Explanation of Dissociation
Dissociation is defined as a disruption in the usually integrative functions of consciousness, memory, identity and/or perception (DSM-IV-TR, page 519). Clinical research has consistently found that a high level of dissociation is significantly associated with major psychopathology. In some instances, this takes the form of a DSM-defined dissociative disorder. In other instances, the dissociation is associated with another DSM diagnosis such as Posttraumatic Stress Disorder, Somatization Disorder, Borderline Personality Disorder or Acute Stress Disorder. High levels of dissociation have also been repeatedly found to be associated with antecedent experiences of trauma and life-threatening experiences. It is important to screen for dissociation in psychiatric patients and traumatized individuals as the presence of a high level may inform clinical care as well as help to identify an unrecognized dissociative disorder which requires specialized treatment.

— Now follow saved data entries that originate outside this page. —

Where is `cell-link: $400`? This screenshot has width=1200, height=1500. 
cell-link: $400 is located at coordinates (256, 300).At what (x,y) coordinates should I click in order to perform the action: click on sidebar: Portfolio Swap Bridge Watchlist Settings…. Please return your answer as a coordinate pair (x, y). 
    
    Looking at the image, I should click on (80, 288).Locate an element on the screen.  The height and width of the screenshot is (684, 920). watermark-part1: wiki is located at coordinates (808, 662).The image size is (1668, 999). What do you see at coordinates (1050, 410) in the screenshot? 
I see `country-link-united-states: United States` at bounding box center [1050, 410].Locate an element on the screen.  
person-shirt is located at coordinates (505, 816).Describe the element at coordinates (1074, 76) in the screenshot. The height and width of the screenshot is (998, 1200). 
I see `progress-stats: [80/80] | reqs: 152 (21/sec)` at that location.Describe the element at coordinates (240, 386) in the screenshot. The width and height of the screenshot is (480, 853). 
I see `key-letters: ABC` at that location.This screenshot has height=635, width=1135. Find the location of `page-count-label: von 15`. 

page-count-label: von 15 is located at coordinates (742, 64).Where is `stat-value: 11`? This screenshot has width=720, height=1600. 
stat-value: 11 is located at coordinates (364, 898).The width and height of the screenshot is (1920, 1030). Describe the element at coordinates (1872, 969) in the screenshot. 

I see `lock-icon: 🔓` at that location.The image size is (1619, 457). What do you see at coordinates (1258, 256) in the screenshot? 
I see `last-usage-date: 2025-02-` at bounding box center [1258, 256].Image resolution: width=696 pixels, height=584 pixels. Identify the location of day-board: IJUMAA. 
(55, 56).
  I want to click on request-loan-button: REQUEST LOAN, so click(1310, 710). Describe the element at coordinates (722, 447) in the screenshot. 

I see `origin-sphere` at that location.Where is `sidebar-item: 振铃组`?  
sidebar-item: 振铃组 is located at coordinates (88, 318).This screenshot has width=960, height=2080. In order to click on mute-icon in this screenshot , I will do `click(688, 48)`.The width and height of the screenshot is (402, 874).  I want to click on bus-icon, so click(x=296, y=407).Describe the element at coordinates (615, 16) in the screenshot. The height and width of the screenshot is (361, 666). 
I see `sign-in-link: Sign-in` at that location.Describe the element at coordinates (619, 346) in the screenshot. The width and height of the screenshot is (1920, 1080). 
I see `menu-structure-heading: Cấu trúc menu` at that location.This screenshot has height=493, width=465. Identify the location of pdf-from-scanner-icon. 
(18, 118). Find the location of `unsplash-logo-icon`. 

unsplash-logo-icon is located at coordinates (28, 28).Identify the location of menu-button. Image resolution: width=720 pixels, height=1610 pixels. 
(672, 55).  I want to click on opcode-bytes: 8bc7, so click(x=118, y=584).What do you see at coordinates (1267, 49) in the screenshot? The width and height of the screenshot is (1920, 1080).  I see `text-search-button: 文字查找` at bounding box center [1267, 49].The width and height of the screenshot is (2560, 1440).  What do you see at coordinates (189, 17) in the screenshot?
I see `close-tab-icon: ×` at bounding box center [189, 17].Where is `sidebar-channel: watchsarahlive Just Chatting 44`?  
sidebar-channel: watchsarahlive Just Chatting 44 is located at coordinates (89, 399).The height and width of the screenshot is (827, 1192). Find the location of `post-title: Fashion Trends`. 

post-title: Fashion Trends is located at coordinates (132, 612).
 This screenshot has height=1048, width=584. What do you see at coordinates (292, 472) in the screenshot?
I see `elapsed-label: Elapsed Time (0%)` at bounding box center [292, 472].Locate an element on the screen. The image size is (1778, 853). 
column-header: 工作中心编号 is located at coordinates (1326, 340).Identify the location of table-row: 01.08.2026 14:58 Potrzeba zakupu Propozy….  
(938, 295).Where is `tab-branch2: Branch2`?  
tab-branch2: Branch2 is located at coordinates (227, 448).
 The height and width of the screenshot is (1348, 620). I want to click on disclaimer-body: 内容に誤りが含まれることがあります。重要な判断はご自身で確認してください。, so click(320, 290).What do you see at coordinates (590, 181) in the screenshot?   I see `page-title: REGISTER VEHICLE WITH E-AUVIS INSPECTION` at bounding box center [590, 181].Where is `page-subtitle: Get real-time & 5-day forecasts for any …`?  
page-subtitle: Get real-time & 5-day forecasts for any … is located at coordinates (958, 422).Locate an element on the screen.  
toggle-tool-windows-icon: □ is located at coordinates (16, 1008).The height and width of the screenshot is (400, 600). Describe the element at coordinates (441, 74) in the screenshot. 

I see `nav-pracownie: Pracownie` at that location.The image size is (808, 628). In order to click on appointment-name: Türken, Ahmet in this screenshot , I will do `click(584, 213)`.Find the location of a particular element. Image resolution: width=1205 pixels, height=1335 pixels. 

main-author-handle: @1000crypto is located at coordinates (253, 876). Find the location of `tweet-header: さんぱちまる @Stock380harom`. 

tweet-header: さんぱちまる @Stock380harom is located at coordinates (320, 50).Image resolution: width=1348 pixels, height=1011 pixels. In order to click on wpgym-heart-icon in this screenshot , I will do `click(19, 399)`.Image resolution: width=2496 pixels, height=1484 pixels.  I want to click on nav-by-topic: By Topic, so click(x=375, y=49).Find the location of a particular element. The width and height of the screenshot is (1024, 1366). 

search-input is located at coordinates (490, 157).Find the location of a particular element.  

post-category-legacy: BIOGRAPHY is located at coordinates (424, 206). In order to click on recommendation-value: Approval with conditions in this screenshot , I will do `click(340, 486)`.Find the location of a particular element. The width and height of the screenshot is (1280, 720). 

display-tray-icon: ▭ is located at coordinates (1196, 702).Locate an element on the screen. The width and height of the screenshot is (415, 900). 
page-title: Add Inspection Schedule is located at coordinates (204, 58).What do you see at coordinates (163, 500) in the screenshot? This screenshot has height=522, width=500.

Three empirically validated dissociation scales together with supporting documentation (selected articles/book excerpts and reference lists for studies that have used or discussed the use of the scales) are available free of charge on a CD-ROM. Click here to request a free CD-ROM.
The scales included on the CD-ROM are:
1) The Child Dissociative Checklist (CDC), a 20-item parent/observer report measure for children age 5-12 years (Putnam et al., 1990). The CDC score is the sum of all of the item scores and can range from 0 to 40. A score of 12 or higher is considered an indication of pathological dissociation, and further evaluation is warranted.
2) The Adolescent Dissociative Experiences Scale (A-DES), a 30-item self-report measure for ages 11-18 years (Armstrong, Putnam, & Carlson, 1990). The A-DES is scored by summing item scores and dividing by 30 (number of items). The overall score ranges from 0 to 10. A-DES scores of 4 or greater suggest pathological levels of dissociation, and further evaluation is warranted.
Information on the A-DES-T is also included. The A-DES-T is a taxometric subscale of the A-DES measuring pathological dissociation. It is scored by adding item scores and dividing by 8 (number of items). Scores of 4 or higher are considered indicative of significant dissociation deserving further clinical evaluation. The A-DES-T may also be used as a shortened version of the A-DES.
A-DES items which comprise the A-DES-T: 6, 9, 15, 17, 20, 22, 25, 30
3) The Dissociative Experiences Scale (DES), a 28-item self-report measure for ages 18 years and above (Carlson & Putnam, 1993). The DES comes in two forms: the original DES and the DES II. Both versions contain the same items, but they differ in their response formats. The DES score is obtained by summing item scores and dividing by 28 (number of items). Overall scores range from 0 – 100. Scores of 30 or higher warrant further evaluation, however, scores do not necessarily reflect level of psychopathology since some DES items ask about non-pathological forms of dissociation. DES scores may have different meanings across clinical and non-clinical samples. (The DES II is included on the CD-ROM.)
Information on the DES-T is also included. The DES-T is a taxometric subscale of the DES measuring pathological dissociation. It is scored by adding item scores and dividing by 8 (number of items). Scores of 30 or higher are considered indicative of significant dissociation deserving further clinical evaluation. The DES-T may also be used as a shortened version of the DES.
DES items which comprise the DES-T: 3, 5, 7, 8, 12, 13, 22, 27
These three scales are offered as clinical screening instruments and as research tools. They do not make a formal diagnosis of any dissociative disorder or of a traumatic experience such as child abuse. High scores should be interpreted in the context of other clinical information. Formal diagnosis of a dissociative disorder requires either the competent administration of a validated diagnostic interview such as the SCID-D or clinical judgment.
These scales are public domain documents and may be freely reproduced and distributed without copyright restrictions. We only ask that you do not alter the item wording or content or the response format and then distribute the modified version under the original name. Please rename any modifications of these scales so that others will not be confused or mistakenly believe that the empirical validation of the original scales applies to your modified instrument. Any modification of these scales should be considered to be a new scale and must be independently validated.